**Work required**
Find the line containing "The width and" in the material below, then please transcribe it and each line after it exactly, without the pictures.

· · ·

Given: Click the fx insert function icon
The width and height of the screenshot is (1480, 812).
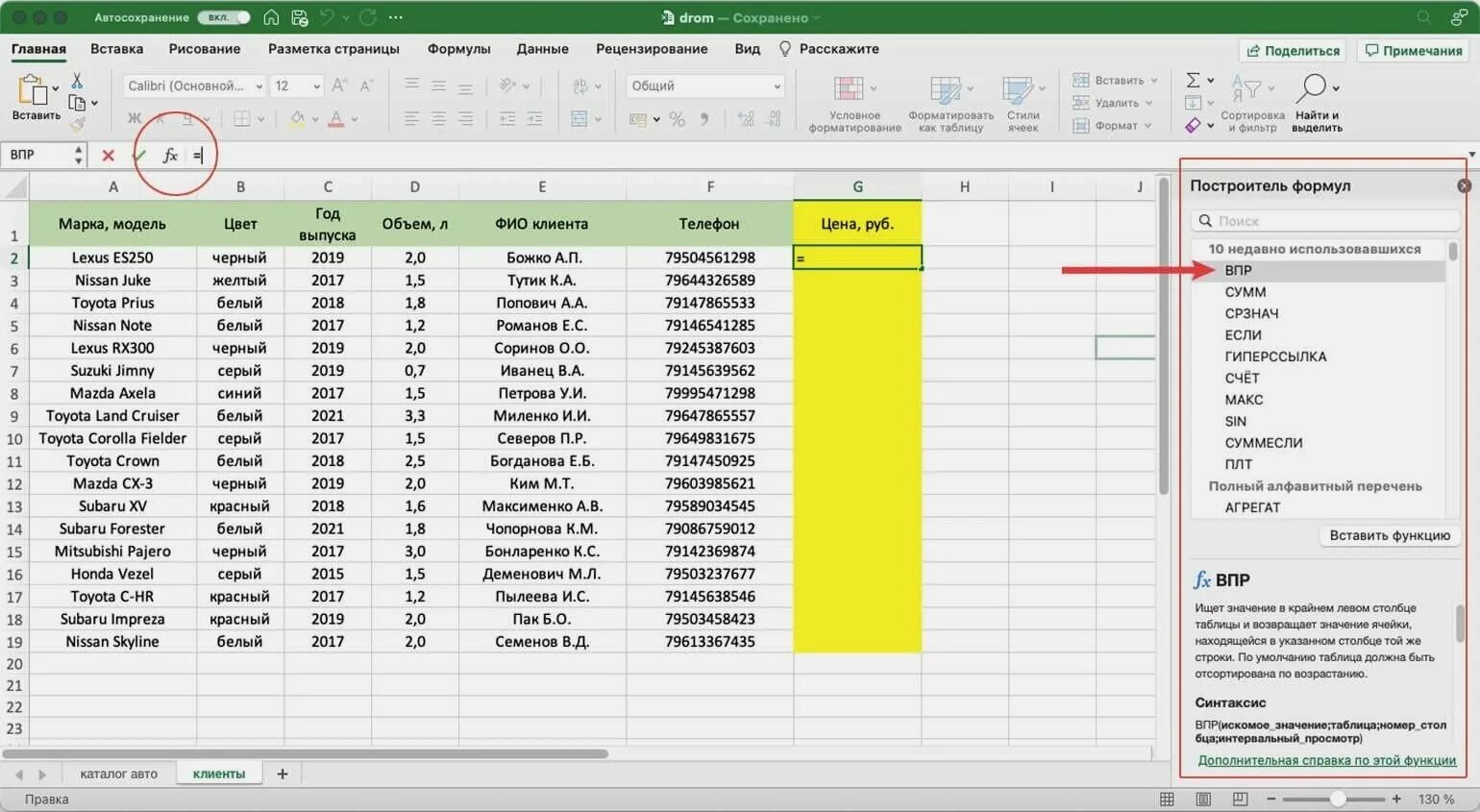Looking at the screenshot, I should [x=170, y=155].
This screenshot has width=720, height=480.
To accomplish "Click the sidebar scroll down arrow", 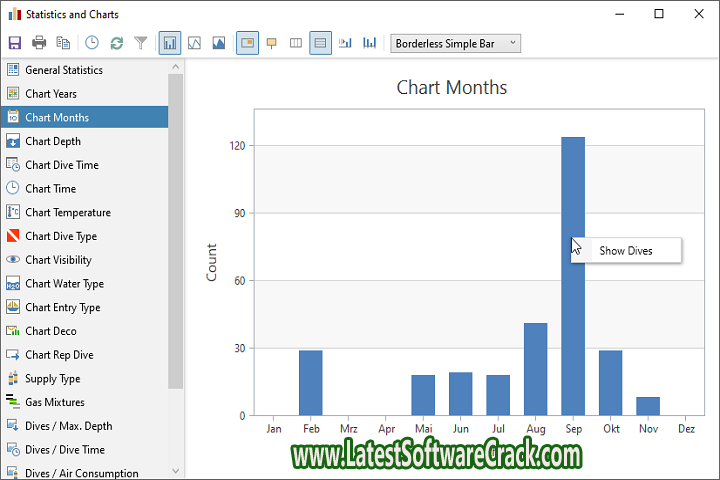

· · ·

**Exercise solution**
The width and height of the screenshot is (1480, 812).
Looking at the screenshot, I should [x=170, y=155].
This screenshot has width=720, height=480.
To accomplish "Click the sidebar scroll down arrow", 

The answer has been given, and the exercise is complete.